## How to complete this task
From the first line of the data through the line containing "The width and height of the screenshot is (1236, 657).", return each line exactly.

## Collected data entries
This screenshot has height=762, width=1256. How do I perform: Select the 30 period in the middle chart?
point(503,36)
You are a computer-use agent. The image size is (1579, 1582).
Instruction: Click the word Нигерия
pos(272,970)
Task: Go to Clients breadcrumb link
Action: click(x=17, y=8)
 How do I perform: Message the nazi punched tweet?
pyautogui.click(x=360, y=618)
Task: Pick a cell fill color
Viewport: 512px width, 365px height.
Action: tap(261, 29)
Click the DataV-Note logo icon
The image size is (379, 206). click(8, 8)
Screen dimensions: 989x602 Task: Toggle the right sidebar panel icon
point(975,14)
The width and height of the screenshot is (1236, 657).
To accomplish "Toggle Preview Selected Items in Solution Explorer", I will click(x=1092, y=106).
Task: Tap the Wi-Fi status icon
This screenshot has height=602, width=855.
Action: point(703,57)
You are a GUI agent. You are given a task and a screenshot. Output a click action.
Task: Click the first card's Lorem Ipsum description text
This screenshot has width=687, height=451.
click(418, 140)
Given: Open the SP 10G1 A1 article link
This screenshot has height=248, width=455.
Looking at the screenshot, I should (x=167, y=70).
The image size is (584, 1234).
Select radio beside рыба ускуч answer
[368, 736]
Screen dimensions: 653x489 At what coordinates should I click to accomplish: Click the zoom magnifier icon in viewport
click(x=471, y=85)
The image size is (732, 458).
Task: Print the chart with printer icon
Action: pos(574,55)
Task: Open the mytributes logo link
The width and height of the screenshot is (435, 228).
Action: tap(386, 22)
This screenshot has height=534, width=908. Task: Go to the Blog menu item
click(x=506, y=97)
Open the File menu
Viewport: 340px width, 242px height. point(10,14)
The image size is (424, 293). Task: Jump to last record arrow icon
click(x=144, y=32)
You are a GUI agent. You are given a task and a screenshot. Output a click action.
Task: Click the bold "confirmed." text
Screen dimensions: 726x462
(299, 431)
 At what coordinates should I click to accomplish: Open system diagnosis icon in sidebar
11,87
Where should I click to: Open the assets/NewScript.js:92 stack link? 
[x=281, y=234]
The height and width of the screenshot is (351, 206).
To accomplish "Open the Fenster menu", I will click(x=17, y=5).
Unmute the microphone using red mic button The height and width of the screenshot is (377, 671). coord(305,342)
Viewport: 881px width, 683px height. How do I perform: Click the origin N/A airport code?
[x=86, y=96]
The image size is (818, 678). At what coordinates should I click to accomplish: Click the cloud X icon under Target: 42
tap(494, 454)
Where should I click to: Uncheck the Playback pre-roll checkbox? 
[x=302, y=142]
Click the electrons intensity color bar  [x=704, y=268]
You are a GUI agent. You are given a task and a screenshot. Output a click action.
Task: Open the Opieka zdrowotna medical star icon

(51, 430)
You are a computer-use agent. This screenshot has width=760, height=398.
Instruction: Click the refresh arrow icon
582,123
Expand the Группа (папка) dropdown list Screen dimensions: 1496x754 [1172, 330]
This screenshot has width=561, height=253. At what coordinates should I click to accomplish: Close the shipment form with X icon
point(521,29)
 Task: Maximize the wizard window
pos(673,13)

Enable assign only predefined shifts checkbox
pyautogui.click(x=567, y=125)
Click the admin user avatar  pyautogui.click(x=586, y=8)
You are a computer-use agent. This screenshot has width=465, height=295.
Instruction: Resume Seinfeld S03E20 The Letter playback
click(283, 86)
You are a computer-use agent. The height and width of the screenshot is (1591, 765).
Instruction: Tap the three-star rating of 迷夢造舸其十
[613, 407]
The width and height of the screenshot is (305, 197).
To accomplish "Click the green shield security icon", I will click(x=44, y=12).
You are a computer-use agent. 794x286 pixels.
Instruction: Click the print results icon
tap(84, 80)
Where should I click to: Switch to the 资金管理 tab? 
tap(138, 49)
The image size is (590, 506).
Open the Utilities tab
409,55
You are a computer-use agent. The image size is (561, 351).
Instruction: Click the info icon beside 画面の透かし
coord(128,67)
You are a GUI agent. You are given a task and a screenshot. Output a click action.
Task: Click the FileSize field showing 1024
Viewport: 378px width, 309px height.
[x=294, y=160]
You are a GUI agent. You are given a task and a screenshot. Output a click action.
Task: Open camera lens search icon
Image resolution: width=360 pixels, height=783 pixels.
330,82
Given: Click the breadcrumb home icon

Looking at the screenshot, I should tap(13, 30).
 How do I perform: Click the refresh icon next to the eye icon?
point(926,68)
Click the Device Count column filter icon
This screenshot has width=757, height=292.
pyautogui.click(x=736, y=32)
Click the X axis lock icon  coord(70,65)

## Your solution
This screenshot has height=762, width=1256. How do I perform: Select the 30 period in the middle chart?
point(503,36)
You are a computer-use agent. The image size is (1579, 1582).
Instruction: Click the word Нигерия
pos(272,970)
Task: Go to Clients breadcrumb link
Action: click(x=17, y=8)
 How do I perform: Message the nazi punched tweet?
pyautogui.click(x=360, y=618)
Task: Pick a cell fill color
Viewport: 512px width, 365px height.
Action: tap(261, 29)
Click the DataV-Note logo icon
The image size is (379, 206). click(8, 8)
Screen dimensions: 989x602 Task: Toggle the right sidebar panel icon
point(975,14)
The width and height of the screenshot is (1236, 657).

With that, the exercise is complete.